§ PROBLEM: Look below for the line holding "Viewport: 888px width, 649px height." and the line holding "Task: Click the Philippines country cell". Transcribe exactly those lines and all lines between them, nothing more.

§ INPUT RECORDS:
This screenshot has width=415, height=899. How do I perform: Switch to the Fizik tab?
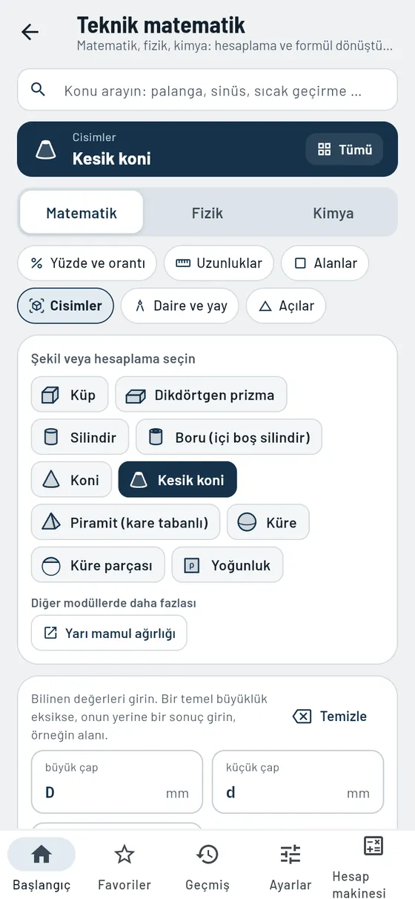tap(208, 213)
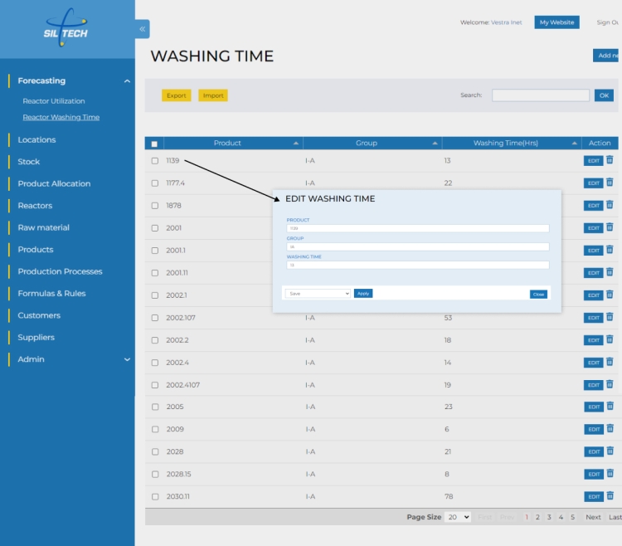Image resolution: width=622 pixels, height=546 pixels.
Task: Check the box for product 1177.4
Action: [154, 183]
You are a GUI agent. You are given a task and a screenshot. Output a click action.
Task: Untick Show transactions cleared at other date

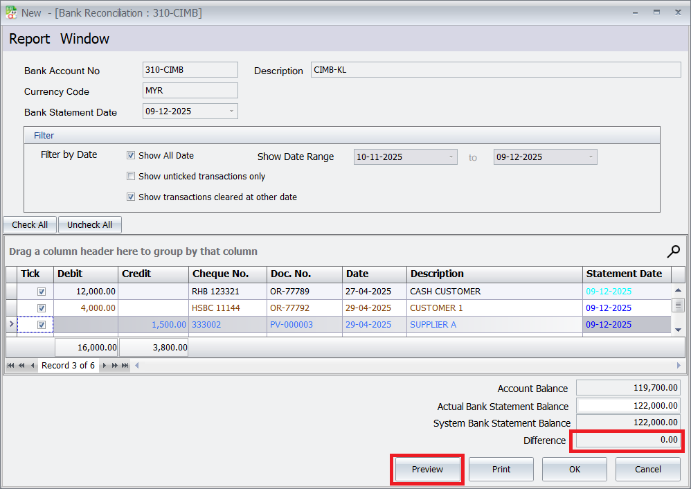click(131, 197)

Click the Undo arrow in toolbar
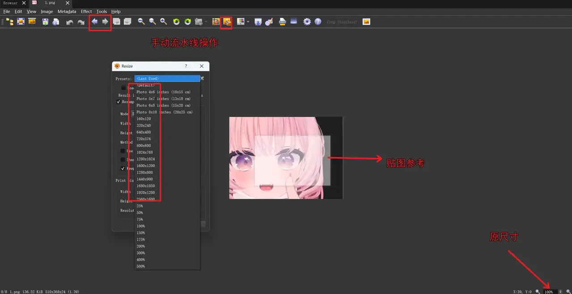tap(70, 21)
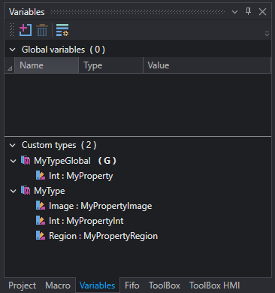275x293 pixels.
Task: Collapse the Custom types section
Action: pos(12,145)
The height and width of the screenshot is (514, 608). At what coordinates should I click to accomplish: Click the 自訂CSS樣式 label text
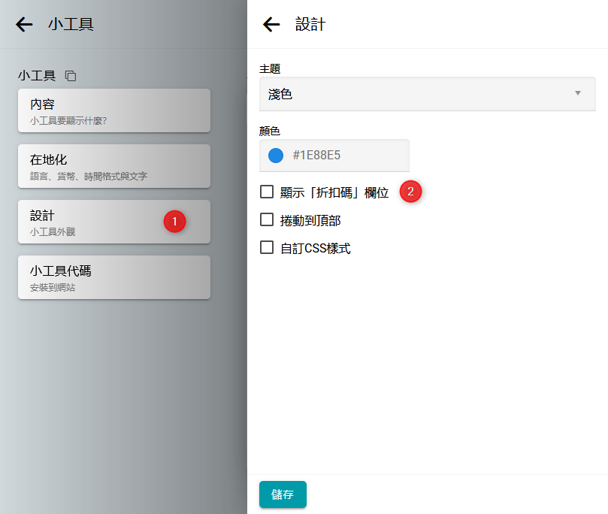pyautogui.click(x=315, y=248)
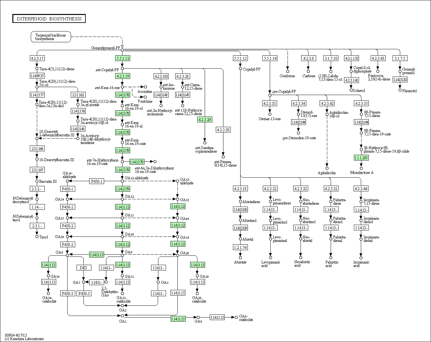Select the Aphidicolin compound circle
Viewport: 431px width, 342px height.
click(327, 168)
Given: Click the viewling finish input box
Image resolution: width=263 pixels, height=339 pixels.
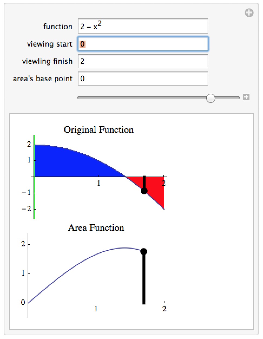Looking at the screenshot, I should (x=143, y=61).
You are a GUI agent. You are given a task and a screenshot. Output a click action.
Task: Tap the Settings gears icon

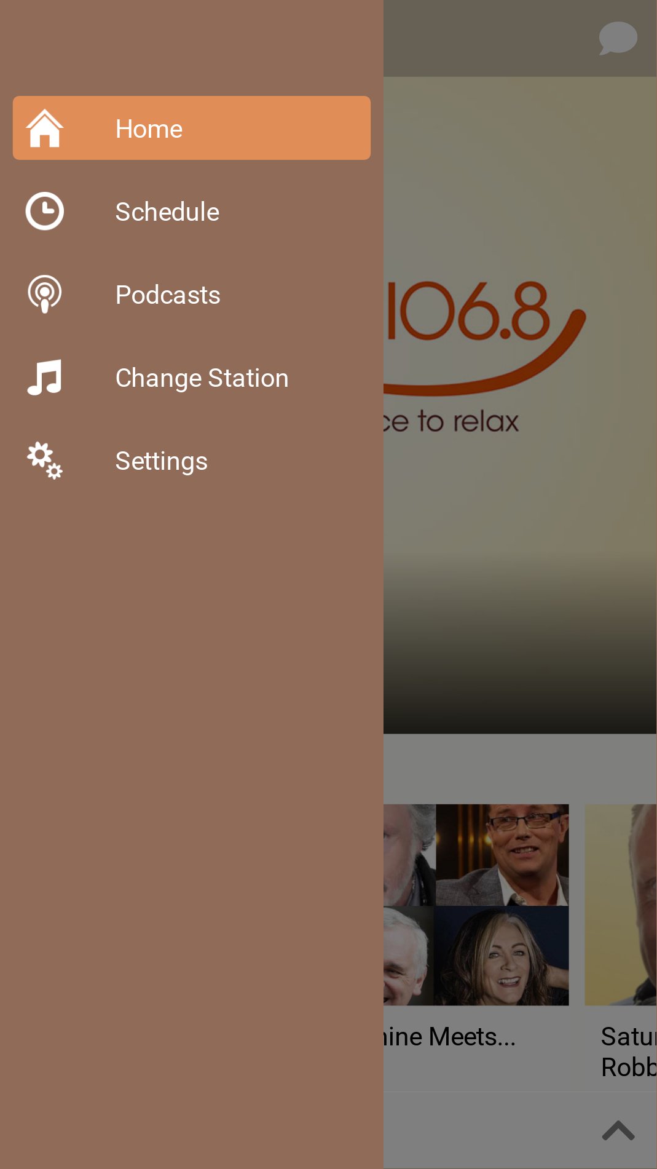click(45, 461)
...
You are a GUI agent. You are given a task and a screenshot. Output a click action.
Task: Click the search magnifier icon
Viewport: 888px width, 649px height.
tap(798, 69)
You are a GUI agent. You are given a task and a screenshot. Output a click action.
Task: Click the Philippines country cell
---
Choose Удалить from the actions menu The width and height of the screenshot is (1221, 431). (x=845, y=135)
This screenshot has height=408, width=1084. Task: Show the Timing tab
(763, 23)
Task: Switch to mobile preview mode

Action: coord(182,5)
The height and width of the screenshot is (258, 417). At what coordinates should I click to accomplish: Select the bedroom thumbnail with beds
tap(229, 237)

§ YOUR SOLUTION:
Viewport: 888px width, 649px height.
tap(798, 69)
You are a GUI agent. You are given a task and a screenshot. Output a click action.
Task: Click the Philippines country cell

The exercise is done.